Jesse asks, “That’s called transmutation, right?”
Malmgren answers without hesitation:
“Yeah. Transmutation… of elements.”
This isn’t Cold War science fiction. It’s a buried frontier of physics—one Malmgren believes was explored, then suppressed, because of its implications. Not for energy. For control.
He explains that some materials recovered—possibly from crash retrievals—had no analog in known elements. Not even unknown alloys. Just… unclassifiable.
“It felt weird… because it didn’t feel anything.”
When someone like Malmgren—who held Q-clearance and advised four presidents—tells you a material was “programmed” rather than forged, you start to question where our materials come from. And who else might be designing them.
He describes today’s breakthroughs in similar terms—not through UFOs, but through AI-designed materials:
“We now have recipes for creating new materials atom by atom. Not just modeling behavior, but specifying outcome… That’s a revolution in human history.”
This flips the way we think about matter. We don’t build from the periodic table up. We build from desired function—and let the AI figure out what molecular structure to write.

────────

Prompt 1:
In the transmutation passage, how many presidents did Malmgren advise?
Prompt 2:
Reproduce the transmutation passage from "Malmgren answers without" up to and including "alloys. Just… unclassifiable.".

Available data:

────────

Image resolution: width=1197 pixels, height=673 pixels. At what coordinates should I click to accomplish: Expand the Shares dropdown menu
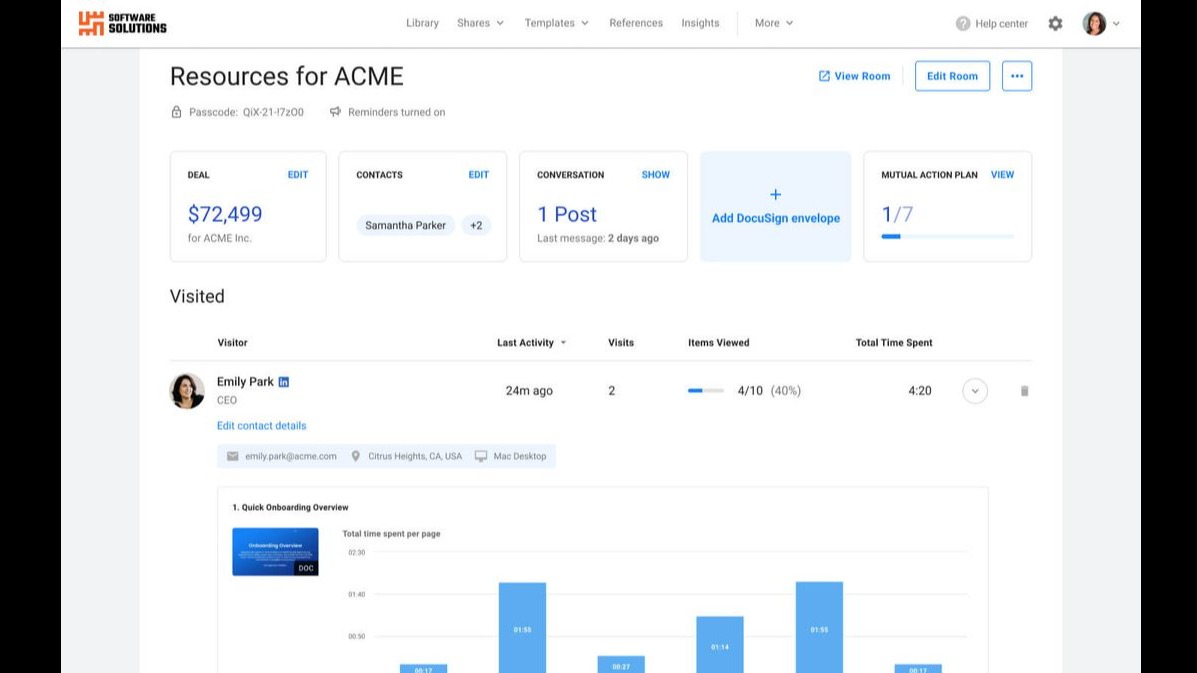pyautogui.click(x=480, y=23)
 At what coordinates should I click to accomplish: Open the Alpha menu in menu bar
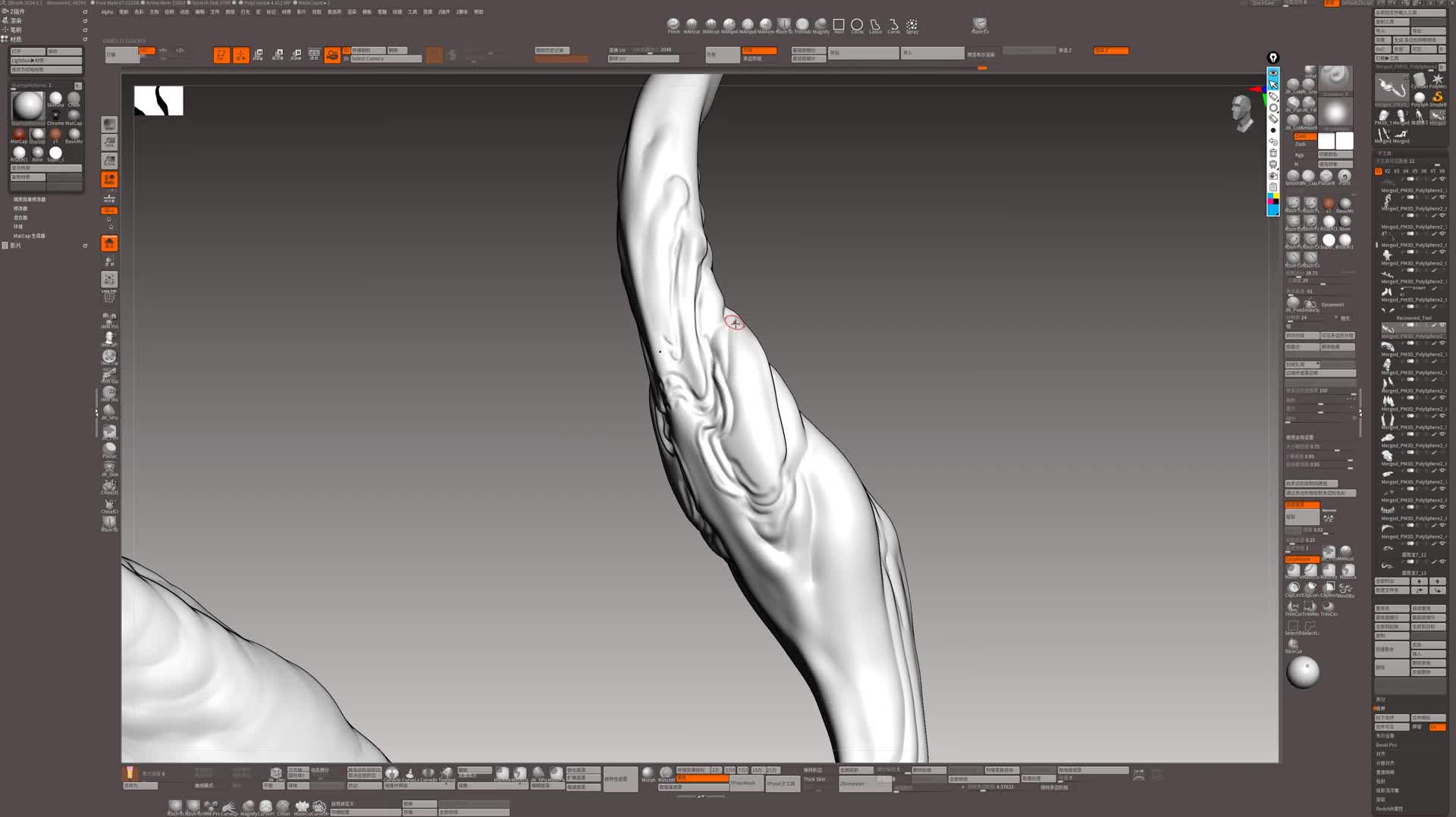coord(107,12)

────────

Full output 1:
Four.

Full output 2:
Malmgren answers without hesitation:
“Yeah. Transmutation… of elements.”
This isn’t Cold War science fiction. It’s a buried frontier of physics—one Malmgren believes was explored, then suppressed, because of its implications. Not for energy. For control.
He explains that some materials recovered—possibly from crash retrievals—had no analog in known elements. Not even unknown alloys. Just… unclassifiable.